Kaderine direnmemek üzerinde duran daha çok benim.
Anı yaşamak benim yorumum. Ama burada kast ettiğim maddi anlamda bir yaşam, günü yaşamak anlamında. Mesela sınırsızca tüketirken, ya da had safhada kendi lüksünü yaşayıp yanındakinin kaderine kayıtsız kalırken aklındaki sadece anlık zevkleridir. Biz ne olacağız, insanlık olarak ne olacağız sorusu yoktur kafasında. Yıllarca ötesinin planını yaparken bile bu kaygı ile hareket eder şu anki rahat ve huzurumun daim olması. İşte şu anki rahatlığını kaybetmemek için konumunu değiştirmeyi düşünemez ya da var olan mürreffeh hayatını kaybetmemek için dünyanın bir başka bölgesinde kendisine tehdit gördüğü bir ülkenin bilmem kaç sene sonraki işgal planlarını yapar. Bunun sonu insanlık için nedir nereye varır diye bir şey yoktur kafasında. Belki buna sığlaşma da diyebiliriz. Ya da bulunduğu anı maddi anlamda daim kılma çabası.

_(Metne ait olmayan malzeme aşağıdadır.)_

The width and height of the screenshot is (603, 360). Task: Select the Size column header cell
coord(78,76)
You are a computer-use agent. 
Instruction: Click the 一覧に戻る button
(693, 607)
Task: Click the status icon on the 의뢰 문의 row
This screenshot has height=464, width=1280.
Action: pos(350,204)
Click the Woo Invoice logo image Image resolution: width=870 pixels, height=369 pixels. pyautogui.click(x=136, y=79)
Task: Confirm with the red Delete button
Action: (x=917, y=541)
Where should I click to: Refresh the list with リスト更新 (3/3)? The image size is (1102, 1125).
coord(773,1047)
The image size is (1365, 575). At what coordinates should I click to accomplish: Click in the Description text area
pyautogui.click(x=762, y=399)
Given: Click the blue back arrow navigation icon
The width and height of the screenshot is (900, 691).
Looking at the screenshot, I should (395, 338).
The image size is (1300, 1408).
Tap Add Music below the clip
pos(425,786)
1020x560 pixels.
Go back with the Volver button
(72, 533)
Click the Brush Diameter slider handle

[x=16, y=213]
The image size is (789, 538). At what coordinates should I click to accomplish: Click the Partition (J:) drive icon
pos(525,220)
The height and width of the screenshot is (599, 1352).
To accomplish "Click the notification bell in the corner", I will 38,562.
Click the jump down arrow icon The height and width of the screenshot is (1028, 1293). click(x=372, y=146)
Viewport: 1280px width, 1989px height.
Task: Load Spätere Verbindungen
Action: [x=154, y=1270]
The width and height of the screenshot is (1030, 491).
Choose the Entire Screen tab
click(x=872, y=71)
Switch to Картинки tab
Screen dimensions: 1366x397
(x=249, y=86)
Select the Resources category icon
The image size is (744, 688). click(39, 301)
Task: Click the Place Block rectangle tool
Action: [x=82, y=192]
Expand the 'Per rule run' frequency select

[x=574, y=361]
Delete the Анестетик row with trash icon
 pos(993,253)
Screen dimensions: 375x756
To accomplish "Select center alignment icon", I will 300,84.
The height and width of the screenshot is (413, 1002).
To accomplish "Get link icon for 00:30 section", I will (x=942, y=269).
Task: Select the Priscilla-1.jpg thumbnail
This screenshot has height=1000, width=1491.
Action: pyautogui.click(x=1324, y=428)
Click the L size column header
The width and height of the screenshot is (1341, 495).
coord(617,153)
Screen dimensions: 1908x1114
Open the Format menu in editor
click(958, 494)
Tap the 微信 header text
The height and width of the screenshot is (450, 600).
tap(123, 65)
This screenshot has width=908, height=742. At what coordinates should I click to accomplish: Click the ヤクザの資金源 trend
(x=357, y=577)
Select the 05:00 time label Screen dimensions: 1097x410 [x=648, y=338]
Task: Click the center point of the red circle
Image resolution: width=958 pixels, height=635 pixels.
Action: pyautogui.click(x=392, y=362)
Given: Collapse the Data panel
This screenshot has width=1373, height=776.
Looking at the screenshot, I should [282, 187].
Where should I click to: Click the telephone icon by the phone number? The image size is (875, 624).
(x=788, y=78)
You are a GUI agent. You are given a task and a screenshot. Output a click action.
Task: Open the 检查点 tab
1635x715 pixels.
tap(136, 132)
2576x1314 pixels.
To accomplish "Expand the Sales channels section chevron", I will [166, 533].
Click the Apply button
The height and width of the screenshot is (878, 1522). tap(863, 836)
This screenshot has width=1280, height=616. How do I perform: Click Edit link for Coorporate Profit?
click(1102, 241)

Diğer yandan bu anlık huzurunu ve mutluluğunu kaybetmeme çabasını bireysel olarak pekçok olayda görmüyormuyuz. Mesela üçüncü sayfa haberlerine bakın. Kaza geçirmiş bir insanın yol kenarında yüzlerce aracın geçtiği bir yerde saatlerce yardım alamayıp ölüme terk edilmesi haberlerine. Ne olabilir ona yardım etmemize sebep:
Arabam kan olacak
İşime geç kalacağım
hastaneye götürürsem polis beni alıkoyar canım sıkılır
Ya bir oyun ise durursam başıma bir şey gelirse
gibi gibi.
Evet o kısmı sanki Kojeve söylemiş gibi olmuş, hata olmuş. Yoksa Japon tarzı modernliği görünce züppeliğin varlığı sebebi ile bu görüşünün keskinliğinden vaz geçmesi de bu yüzden zaten.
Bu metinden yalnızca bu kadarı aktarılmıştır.